WHAT TO WORK ON: Please return, unchanged, the lines of the items from the line containing "Click the blue Add button" through the last line of the items, both included. Leave the pictures out of your answer.

═════ DATA FOR PROCESSING ═════

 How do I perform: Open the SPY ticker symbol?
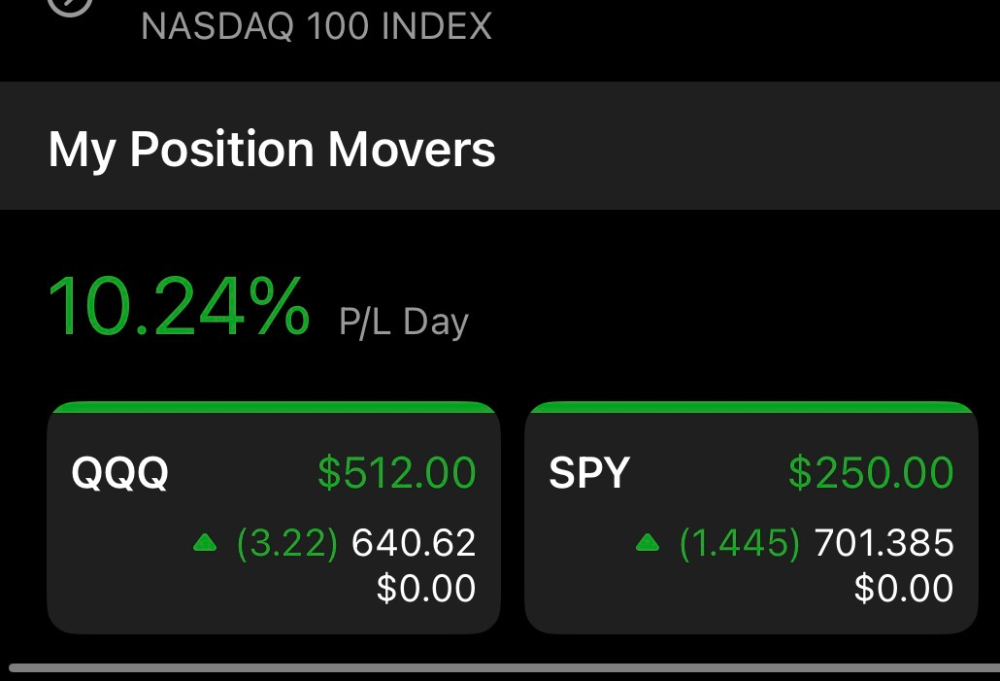click(x=589, y=472)
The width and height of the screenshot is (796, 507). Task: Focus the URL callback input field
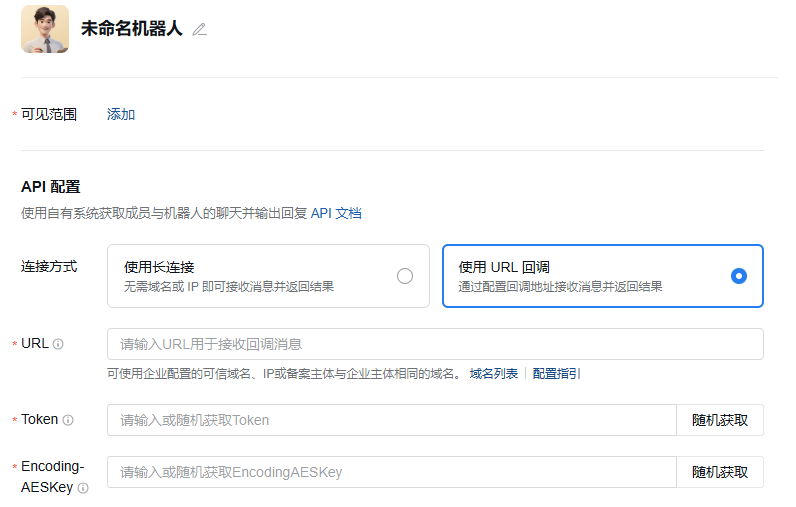(435, 344)
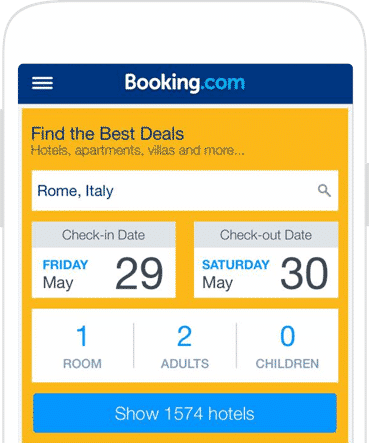Tap the Check-out Date header
369x443 pixels.
tap(266, 235)
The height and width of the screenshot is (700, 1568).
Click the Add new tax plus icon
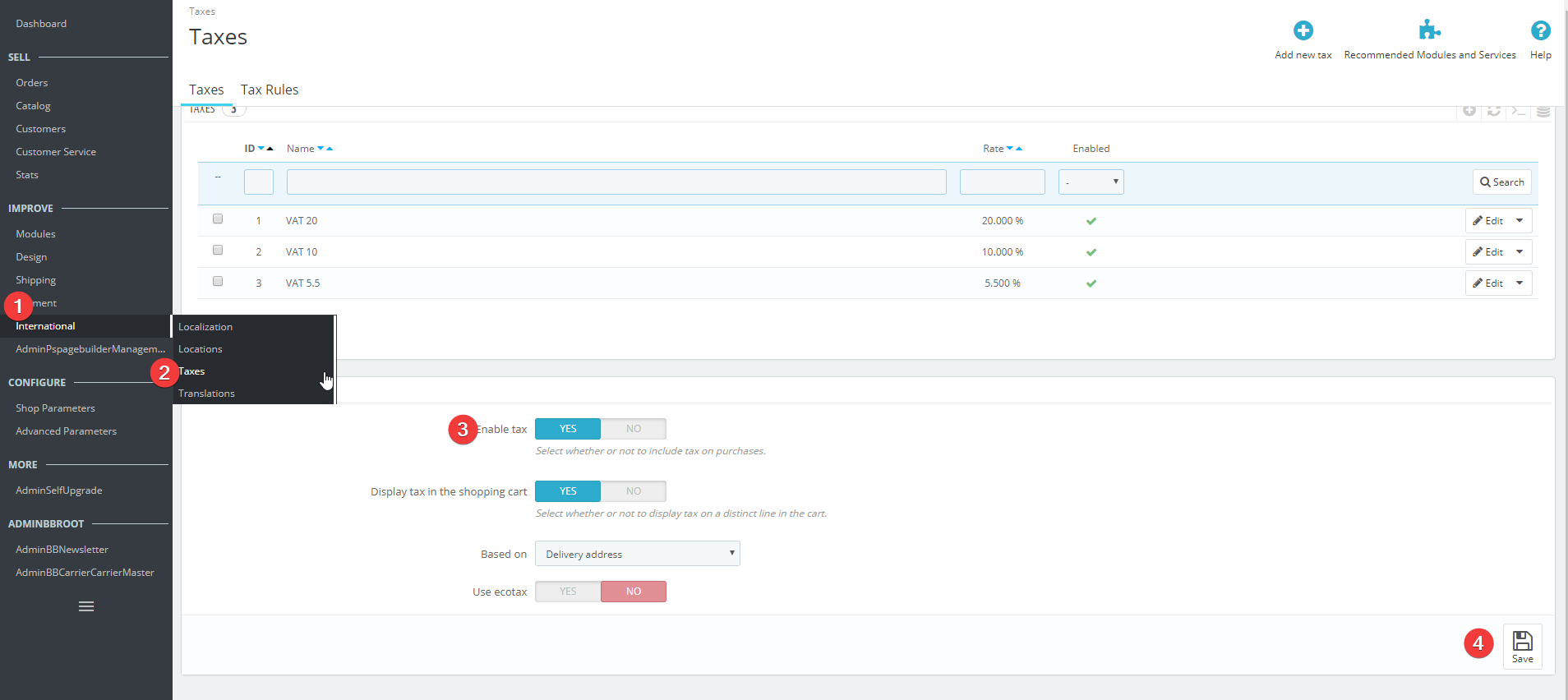click(1303, 31)
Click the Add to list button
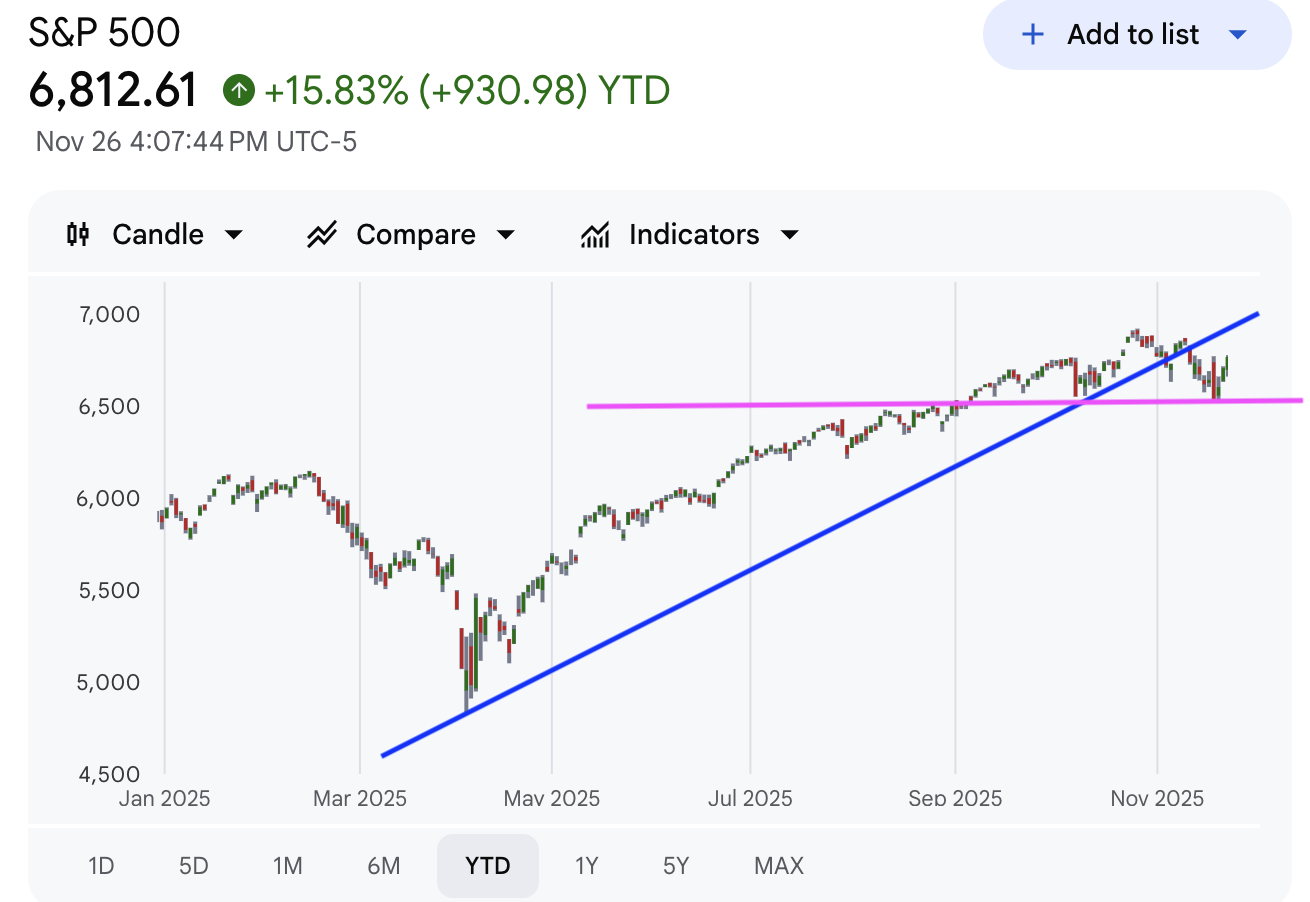Screen dimensions: 1310x902 tap(1133, 35)
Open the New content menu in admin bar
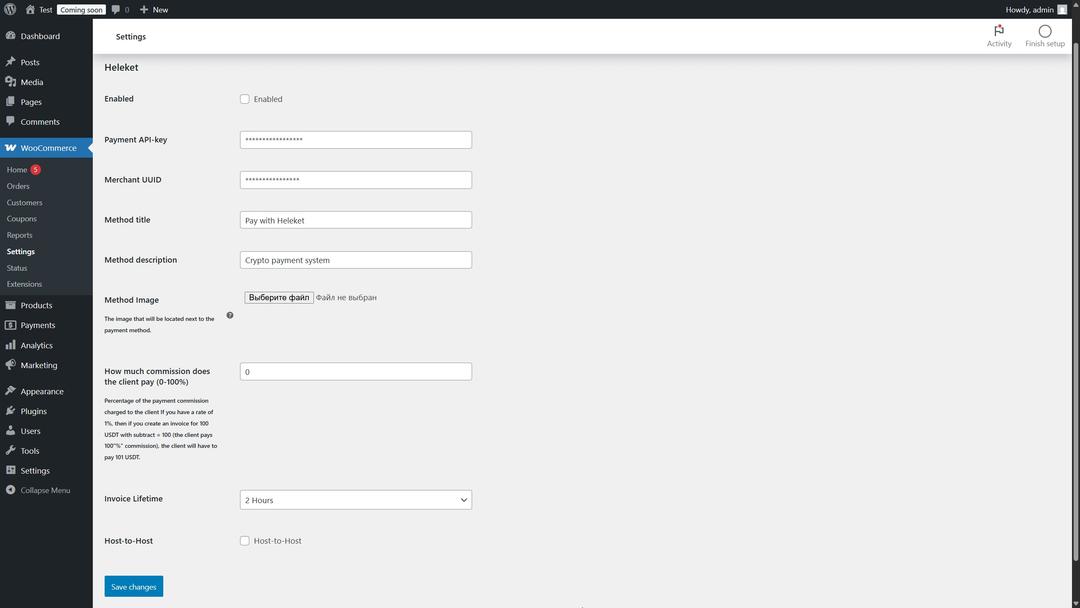 point(153,9)
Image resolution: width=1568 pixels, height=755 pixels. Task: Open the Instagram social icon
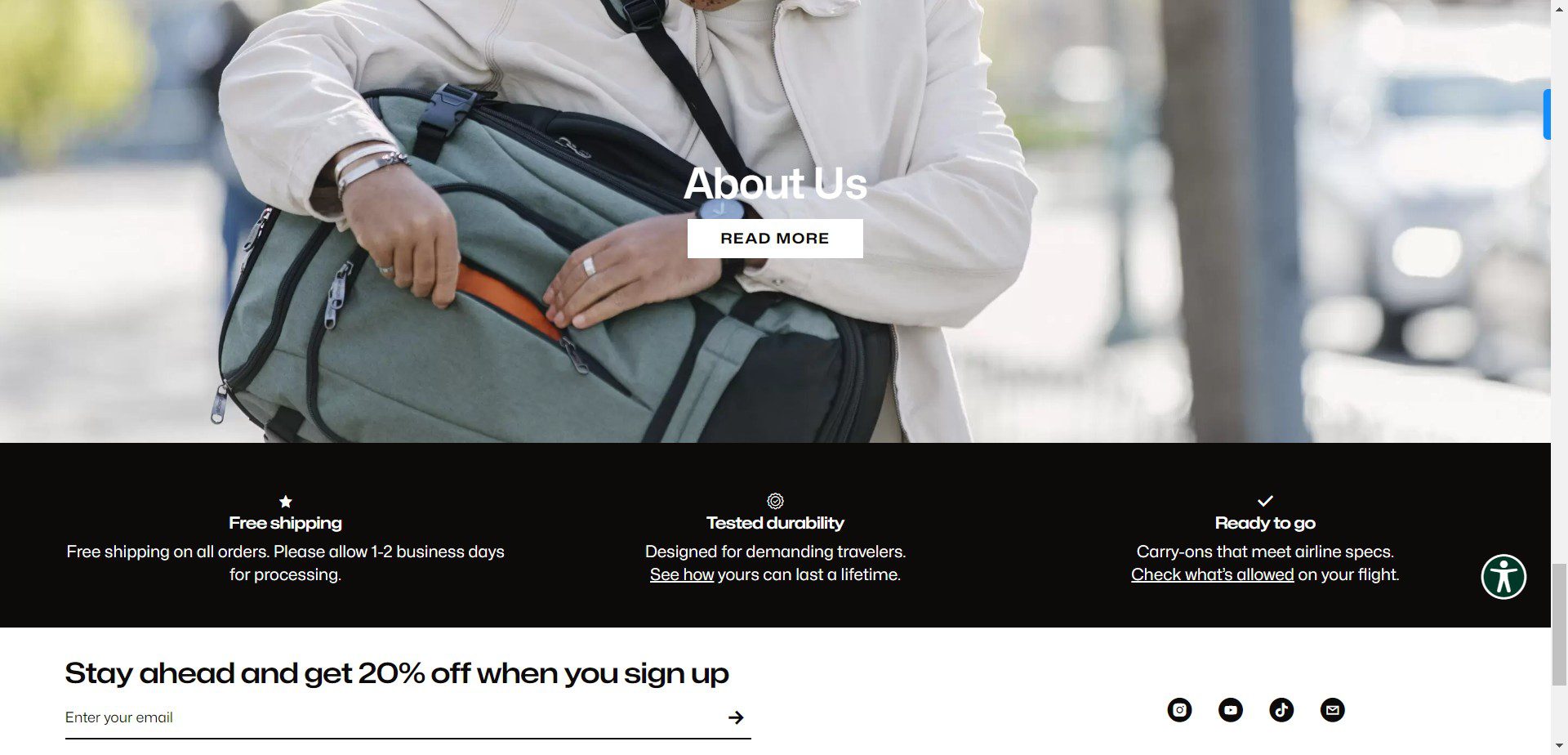click(1179, 710)
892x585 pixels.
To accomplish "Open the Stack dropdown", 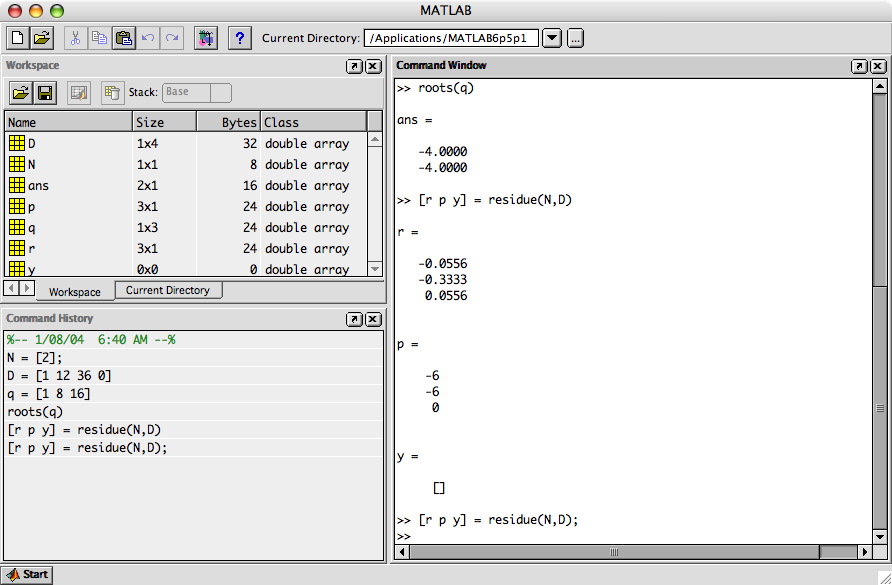I will [x=197, y=93].
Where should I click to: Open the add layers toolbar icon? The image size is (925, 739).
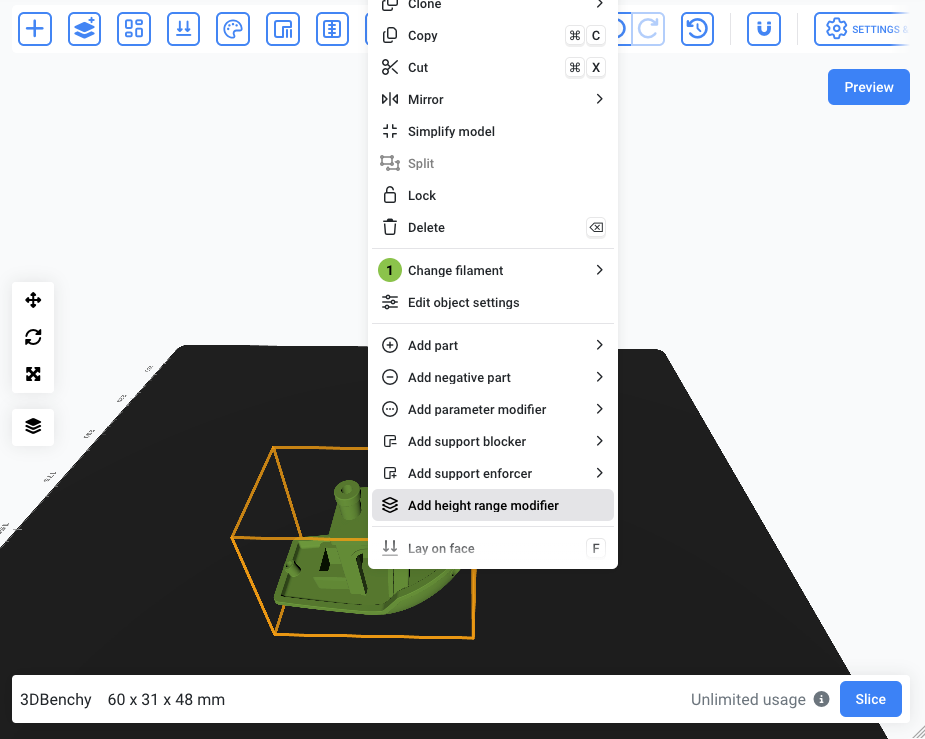point(84,29)
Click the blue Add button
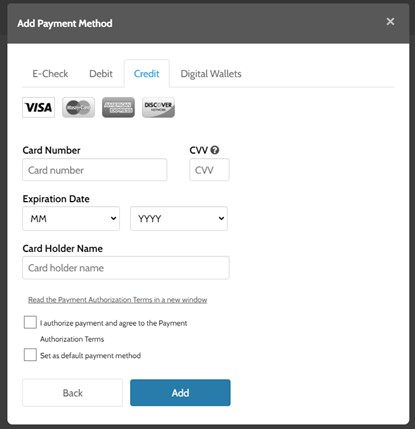 point(180,393)
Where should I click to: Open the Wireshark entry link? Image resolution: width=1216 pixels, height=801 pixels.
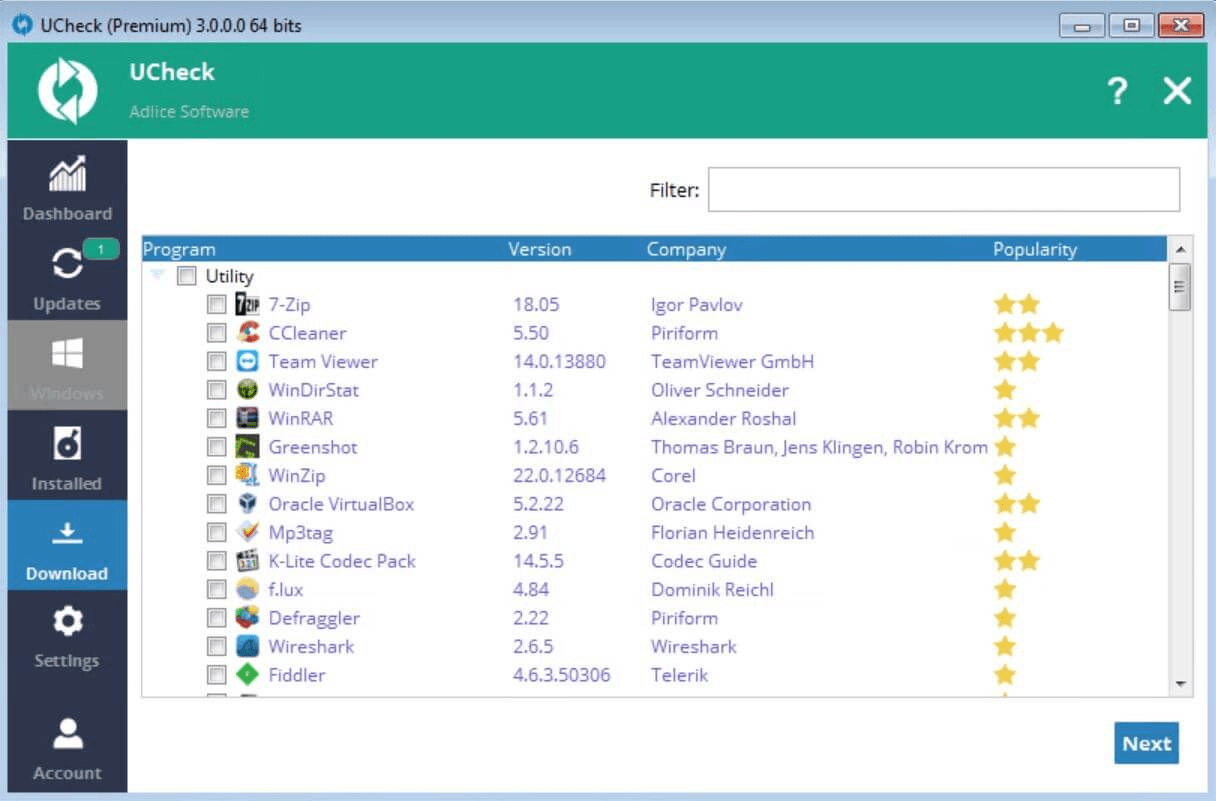click(311, 646)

═════

SOLUTION:
Click the blue Add button
 point(180,393)
Where should I click to: Open the Wireshark entry link? Image resolution: width=1216 pixels, height=801 pixels.
click(311, 646)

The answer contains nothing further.